Employee Relations

32 firms in Singapore return $35 Mn of Jobs Support Scheme payouts

The Singapore government had introduced wage subsidies intended to save jobs amid enhanced safe distancing measures, effectively requiring most workers to telecommute and those in non-essential services to temporarily cease operations to stem the spread of the coronavirus. However, some companies which could manage on their own are returning the payouts for the benefit of the larger community. 

Deputy Prime Minister Heng Swee Keat shared, “We have received $35 million, which would be used for future payouts. I am very encouraged by their sense of responsibility and shared community. I hope their exemplary action will inspire other companies that are doing well to consider doing the same.”

The aim of the Jobs Support Scheme (JSS) was to provide wage support for companies and help them retain local employees. Some companies have coped better than others and a number of them have come forward to return the first payment of JSS they received and declined future payments. These include MNCs, financial institutions as well as other local enterprises across different sectors. 

One of the companies which has returned the JSS payout is German pharmaceutical group Boehringer Ingelheim that will instead donate $500,000 to five causes that its employees voted for. These causes include Migrant Workers Fund, Sayang Sayang Fund, Invictus Fund, Singapore Red Cross and Society for the Prevention of Cruelty to Animals. Another company that has decided to donate its payout is DSM, which makes nutritional products. Its business model has proven to be "relatively resilient" despite the crisis and hence, as a moral deliverable the company redirected these funds to those most in need. 

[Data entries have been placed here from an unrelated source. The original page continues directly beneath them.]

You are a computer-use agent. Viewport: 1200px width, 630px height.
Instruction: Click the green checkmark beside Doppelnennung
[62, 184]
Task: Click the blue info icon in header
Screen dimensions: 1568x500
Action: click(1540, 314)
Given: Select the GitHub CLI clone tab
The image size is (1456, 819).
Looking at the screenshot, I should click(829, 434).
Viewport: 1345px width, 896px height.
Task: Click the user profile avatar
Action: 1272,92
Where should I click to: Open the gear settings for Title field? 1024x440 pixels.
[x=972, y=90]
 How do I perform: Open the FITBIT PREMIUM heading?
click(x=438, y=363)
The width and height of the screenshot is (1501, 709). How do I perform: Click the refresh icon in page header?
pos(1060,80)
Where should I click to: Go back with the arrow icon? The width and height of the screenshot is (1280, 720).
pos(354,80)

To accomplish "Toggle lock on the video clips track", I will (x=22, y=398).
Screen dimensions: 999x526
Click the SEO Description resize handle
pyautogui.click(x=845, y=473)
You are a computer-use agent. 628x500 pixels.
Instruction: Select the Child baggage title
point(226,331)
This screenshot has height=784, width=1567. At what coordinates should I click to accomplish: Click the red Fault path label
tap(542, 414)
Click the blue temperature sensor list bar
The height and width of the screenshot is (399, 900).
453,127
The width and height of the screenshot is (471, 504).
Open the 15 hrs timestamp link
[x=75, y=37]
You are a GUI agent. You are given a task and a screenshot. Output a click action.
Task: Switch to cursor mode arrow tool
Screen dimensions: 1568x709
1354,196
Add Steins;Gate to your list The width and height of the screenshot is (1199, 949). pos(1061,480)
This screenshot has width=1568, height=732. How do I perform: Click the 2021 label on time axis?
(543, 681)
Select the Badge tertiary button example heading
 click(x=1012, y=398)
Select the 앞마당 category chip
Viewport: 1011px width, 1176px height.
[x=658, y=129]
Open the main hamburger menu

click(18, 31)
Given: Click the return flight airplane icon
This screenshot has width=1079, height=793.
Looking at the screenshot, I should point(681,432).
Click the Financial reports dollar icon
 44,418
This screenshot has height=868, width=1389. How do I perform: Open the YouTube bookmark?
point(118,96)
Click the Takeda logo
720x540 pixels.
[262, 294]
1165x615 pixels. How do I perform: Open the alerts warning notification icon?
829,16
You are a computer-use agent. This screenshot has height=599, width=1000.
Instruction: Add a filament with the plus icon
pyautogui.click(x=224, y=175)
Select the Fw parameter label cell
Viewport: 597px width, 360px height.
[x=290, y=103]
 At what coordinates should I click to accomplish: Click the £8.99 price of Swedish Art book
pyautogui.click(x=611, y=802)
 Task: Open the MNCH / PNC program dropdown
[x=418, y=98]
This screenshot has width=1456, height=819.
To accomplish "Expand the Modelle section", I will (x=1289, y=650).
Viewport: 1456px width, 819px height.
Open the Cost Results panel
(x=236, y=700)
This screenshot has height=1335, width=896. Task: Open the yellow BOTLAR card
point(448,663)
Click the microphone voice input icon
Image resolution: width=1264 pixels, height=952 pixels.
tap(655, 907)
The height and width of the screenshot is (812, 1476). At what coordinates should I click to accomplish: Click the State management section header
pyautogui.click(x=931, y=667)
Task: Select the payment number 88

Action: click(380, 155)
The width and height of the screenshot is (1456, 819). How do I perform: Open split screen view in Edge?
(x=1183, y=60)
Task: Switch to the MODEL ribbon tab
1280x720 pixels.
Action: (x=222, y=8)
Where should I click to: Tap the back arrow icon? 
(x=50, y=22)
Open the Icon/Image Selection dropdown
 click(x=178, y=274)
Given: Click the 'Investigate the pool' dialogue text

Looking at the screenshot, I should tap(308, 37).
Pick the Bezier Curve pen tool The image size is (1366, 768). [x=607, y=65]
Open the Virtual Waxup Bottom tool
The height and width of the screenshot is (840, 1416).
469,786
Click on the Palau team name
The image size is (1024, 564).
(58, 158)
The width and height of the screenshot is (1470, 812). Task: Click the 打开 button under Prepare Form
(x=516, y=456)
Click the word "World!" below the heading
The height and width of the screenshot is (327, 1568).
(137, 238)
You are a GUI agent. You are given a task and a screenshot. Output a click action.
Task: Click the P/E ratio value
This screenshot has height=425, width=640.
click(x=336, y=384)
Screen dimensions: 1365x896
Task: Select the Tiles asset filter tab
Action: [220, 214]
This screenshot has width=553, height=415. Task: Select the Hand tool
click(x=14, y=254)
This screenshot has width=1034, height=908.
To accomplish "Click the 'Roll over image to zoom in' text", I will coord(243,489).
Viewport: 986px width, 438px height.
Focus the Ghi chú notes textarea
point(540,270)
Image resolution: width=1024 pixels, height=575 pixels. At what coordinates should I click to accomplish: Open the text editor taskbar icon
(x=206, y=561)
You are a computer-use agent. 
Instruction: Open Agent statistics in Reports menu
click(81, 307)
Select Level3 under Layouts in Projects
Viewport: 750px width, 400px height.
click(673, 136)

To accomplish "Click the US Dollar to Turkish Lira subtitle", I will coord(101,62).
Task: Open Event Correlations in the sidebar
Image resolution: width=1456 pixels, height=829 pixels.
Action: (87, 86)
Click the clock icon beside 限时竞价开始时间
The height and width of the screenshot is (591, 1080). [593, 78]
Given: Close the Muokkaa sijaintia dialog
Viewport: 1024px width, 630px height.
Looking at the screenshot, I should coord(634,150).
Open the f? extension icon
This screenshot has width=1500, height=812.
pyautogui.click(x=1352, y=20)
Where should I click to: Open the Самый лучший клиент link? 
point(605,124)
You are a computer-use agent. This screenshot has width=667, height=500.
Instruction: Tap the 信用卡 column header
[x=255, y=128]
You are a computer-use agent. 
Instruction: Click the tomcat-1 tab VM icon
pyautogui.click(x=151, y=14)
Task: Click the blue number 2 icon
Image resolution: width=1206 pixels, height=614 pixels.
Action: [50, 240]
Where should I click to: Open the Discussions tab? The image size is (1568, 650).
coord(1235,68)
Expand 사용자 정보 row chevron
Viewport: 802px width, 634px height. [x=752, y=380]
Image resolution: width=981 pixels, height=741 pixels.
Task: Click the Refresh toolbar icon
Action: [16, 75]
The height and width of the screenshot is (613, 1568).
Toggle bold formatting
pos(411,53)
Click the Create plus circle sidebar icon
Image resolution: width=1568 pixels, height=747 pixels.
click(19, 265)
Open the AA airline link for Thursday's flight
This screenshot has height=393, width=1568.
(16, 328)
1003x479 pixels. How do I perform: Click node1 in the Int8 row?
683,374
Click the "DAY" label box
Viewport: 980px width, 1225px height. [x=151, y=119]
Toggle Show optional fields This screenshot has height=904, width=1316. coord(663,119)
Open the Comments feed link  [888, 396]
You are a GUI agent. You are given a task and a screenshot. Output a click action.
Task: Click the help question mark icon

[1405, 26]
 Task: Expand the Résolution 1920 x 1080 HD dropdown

Singapore’s Deputy Prime Minister Heng Swee Keat hopes that by standing together and helping one another, the country can overcome this crisis and emerge stronger. “This is the spirit of our #SingaporeTogether movement,” he writes in his Facebook post. 

The gesture of returning payouts by companies who are doing relatively well for the larger good shows how the crisis has made organizations more compassionate and socially responsible. It is interesting to see how these tough times have brought out the better in people and have indeed brought everyone in the world of work closer to each other (in spirit).